(Saved data entries)
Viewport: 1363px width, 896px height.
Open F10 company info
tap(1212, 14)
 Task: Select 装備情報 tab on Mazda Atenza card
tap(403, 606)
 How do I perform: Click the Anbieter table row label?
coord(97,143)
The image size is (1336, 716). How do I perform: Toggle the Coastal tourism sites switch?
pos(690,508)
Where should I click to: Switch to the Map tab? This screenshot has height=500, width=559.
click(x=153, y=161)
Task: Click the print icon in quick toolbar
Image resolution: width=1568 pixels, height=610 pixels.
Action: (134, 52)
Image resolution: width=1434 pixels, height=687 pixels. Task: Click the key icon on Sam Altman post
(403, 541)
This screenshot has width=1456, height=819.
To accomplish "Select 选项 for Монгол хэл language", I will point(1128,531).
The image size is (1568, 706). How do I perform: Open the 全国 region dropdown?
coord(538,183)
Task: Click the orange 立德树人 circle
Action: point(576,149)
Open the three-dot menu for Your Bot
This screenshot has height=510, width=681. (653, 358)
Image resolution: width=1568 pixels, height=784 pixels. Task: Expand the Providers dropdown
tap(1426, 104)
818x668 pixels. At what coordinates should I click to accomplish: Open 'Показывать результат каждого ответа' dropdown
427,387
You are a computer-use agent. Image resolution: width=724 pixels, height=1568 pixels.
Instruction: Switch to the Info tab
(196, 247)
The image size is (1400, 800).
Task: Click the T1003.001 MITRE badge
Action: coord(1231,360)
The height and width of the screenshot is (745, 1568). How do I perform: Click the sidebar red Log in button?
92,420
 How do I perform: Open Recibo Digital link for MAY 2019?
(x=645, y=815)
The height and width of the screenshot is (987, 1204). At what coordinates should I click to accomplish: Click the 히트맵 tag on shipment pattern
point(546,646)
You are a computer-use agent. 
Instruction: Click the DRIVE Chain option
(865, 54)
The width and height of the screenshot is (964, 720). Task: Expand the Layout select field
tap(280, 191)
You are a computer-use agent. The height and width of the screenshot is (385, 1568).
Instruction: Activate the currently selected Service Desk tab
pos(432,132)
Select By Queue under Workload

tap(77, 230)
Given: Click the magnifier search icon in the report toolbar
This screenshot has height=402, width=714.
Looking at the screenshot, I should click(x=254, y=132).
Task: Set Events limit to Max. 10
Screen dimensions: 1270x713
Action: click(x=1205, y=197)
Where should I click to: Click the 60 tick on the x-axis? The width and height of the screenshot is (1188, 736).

**What the task asks:** Scan the records above, then copy out each line that mentions "agent".

**Solution to this task:**
You are a computer-use agent. Image resolution: width=724 pixels, height=1568 pixels.
You are a computer-use agent. 
You are a computer-use agent. The height and width of the screenshot is (385, 1568).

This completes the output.